Low Fat Is Out. Fasting Is In.


Like most Americans, I grew up eating during most of my waking hours. I typically began eating soon after rising and didn’t stop until shortly before retiring—some 15 hours later. That changed about four years ago.

In 2009 I learned about two key hormones: ghrelin and leptin. These hormones signal our body about whether to eat more, whether to store food as fat or burn it for energy. In addition, ghrelin and leptin affect our mood. I also learned we can manipulate ghrelin and leptin to our advantage based on what we eat and, importantly, when we eat.

For example: All things equal, when we stop eating four-plus hours before sleeping, minimize sugar and refined foods and include protein in our first meal, we will tend to store less fat at night, feel better and eat less. All that means more lean muscle mass; what most of us want. So, since 2009, I’ve practiced completing dinner by 7pm most nights and included significant protein (around 20-30 grams is ideal) with breakfast.

Incidentally, that also means restricting our food intake to a period of no more than 12 hours per day. The result is better sleep, a slight lean muscle mass increase and a pleasantly hungry feeling upon waking. (That was a new feeling for me).

So far, so good.

Enter fasting. Along with choosing unrefined foods, fasting is a way to program our bodies to be the lean, mean machines they were meant to be.

I often defer to our ancestors for wisdom about what and how to eat. Guess what? For most of human history, while there may have been food that could be gathered or hunted with some effort, there were no refrigerators full of food or supermarkets available 24/7. And at certain times of year, food may have been harder to come by. Our ancestors didn’t eat 15 hours a day, 365 days a year.

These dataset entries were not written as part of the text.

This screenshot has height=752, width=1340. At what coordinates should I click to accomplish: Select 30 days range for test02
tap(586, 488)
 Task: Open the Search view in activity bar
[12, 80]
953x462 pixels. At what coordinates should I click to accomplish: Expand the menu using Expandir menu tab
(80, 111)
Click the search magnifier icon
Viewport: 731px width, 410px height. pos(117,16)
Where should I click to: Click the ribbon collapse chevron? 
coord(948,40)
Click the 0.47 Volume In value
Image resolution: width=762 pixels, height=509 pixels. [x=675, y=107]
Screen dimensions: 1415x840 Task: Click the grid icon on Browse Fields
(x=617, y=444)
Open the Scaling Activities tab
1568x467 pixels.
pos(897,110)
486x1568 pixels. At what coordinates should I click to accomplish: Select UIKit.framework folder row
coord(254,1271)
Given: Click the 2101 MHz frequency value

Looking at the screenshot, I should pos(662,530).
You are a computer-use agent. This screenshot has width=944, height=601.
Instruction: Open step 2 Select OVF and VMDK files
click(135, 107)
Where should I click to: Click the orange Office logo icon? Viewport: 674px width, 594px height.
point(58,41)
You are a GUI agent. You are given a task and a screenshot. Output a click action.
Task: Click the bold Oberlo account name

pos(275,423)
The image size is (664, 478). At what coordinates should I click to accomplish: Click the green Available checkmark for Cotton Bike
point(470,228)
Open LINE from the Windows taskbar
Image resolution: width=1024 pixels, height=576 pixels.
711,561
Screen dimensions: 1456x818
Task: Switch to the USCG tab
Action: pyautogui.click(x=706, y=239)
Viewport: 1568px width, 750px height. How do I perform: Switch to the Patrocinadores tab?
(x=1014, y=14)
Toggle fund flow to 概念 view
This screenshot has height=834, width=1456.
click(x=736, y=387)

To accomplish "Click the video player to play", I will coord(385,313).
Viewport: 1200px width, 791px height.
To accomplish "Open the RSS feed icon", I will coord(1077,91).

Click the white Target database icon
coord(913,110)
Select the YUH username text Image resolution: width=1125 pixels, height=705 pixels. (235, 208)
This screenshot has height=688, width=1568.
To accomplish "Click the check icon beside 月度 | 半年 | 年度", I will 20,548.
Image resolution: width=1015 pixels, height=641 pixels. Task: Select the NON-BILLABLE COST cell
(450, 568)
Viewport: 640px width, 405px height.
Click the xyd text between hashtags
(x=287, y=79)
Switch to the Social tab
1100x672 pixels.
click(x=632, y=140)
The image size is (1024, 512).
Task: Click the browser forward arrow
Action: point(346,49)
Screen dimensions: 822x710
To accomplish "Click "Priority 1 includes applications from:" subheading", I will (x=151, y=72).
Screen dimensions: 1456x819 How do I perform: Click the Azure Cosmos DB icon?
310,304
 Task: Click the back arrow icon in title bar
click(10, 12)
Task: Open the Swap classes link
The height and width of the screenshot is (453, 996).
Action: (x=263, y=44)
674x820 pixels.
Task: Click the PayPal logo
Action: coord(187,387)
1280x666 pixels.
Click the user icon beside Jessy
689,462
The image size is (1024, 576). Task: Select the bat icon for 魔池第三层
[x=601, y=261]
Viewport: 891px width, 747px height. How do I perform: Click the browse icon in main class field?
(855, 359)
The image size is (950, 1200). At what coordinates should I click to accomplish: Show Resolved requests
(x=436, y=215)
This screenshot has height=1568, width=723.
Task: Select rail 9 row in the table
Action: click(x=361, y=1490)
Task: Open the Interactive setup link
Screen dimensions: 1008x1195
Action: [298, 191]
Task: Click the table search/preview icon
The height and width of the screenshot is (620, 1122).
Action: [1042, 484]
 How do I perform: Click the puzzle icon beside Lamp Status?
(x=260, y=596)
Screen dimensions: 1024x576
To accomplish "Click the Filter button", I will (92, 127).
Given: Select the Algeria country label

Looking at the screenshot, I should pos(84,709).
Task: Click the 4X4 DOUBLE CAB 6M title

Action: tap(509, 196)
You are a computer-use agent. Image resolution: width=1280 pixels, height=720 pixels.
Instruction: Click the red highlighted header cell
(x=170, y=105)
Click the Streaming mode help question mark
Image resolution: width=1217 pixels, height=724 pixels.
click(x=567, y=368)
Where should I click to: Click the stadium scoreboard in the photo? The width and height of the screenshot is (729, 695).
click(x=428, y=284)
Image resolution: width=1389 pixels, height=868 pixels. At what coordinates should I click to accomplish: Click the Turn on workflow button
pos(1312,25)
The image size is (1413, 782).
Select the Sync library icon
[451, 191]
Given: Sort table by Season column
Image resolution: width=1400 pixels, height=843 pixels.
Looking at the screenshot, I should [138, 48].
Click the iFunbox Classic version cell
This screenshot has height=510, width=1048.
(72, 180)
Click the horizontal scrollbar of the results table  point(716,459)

They probably ate more like wild animals eat. At times there was plenty of food and we’d eat. At other times there was no food so we’d live off our fat stores for hours or days—in other words, fast.

A growing body of research indicates that fasting offers several health benefits. These include reduced oxidative stress and aging, rest for the digestive system and organs and an increase in the production of human growth hormone. Fasting also programs our bodies to use body fat as fuel.

Fat is the primary fuel we evolved using for tens of thousands of years and we can store far more energy as fat than as glycogen. By contrast, today, virtually all of us use glycogen exclusively as fuel.

Finally, fasting (along with proper food choices) can manipulate ghrelin and leptin to work for us rather than against us, resulting in ideal body fat/muscle composition and stable mood.

And it turns out there are different ways to fast. Our friend Dr. Mercola offers a good overview of intermittent fasting, including his thoughts on Dr. Michael Mosley’s The Fast Diet: Lose Weight, Stay Healthy, and Live Longer with the Simple Secret of Intermittent Fasting.

In 2011 I did a five-day fast as part of a 30-day Blessed Herbs cleanse. In 2012 I wrote The Slow Fast during a six-day semi-fast (one raw, vegan shake per day) in preparation for a Gallbladder/Liver Flush. Now, in 2013, I’m playing with a form of fasting known as “compressed eating.”

Compressed eating involves restricting eating to between two and 10 hours a day (i.e., fasting for 14 to 22 hours per day) as a regular practice. For the past few weeks I’ve been eating during an 8-hour window each day. So I’ve come full circle: instead of eating 15 hours a day, I now fast 15-16 hours per day most days.

The result? After about three weeks I’m already noticing the aforementioned benefits. I’m able to eat plenty of food (including lots of good fats) and I’ve achieved a slight increase in lean muscle mass. I can actually feel my body switching from glycolysis (using stored glycogen as fuel) to ketogenisis (using stored fat as fuel) about 12 hours after my last meal.

My body is becoming fat-adapted, the way we evolved to be. And it’s very doable, becoming easier after a few weeks when your body adapts to using fat for fuel. Another piece of the epigenetics puzzle fits right in place.

If you do this (and I sincerely hope you will), I suggest increasing your fasting in 2-hour increments per week and eating healthy foods when you do eat. If you’re like me, one of the benefits of fasting will be that your cravings for unhealthy foods will become a thing of the past.

6 thoughts on “Low Fat Is Out. Fasting Is In.

  1. Angela Blessing

    Very interesting, Karsten! What about what I’ve always heard people say about the body storing fat or energy more than burning it when it perceives that there’s suddenly less food available? Have you heard that before as well?

    1. Karsten Post author

      Yes, it’s true that if we eat significantly fewer calories than necessary to maintain our bodies for more than a few days, we tend to go into “starvation mode,” which can slow metabolism among other negative side effects. Please note: Intermittent fasting (I.F.) does not involve caloric reduction yet it can have many benefits AS IF we were reducing calories — without negative side effects such as you mentioned. I.F. is either periodic or, if practiced regularly, it involves a compressed eating schedule/extended daily fasting period (different from reducing calories). Does that make sense?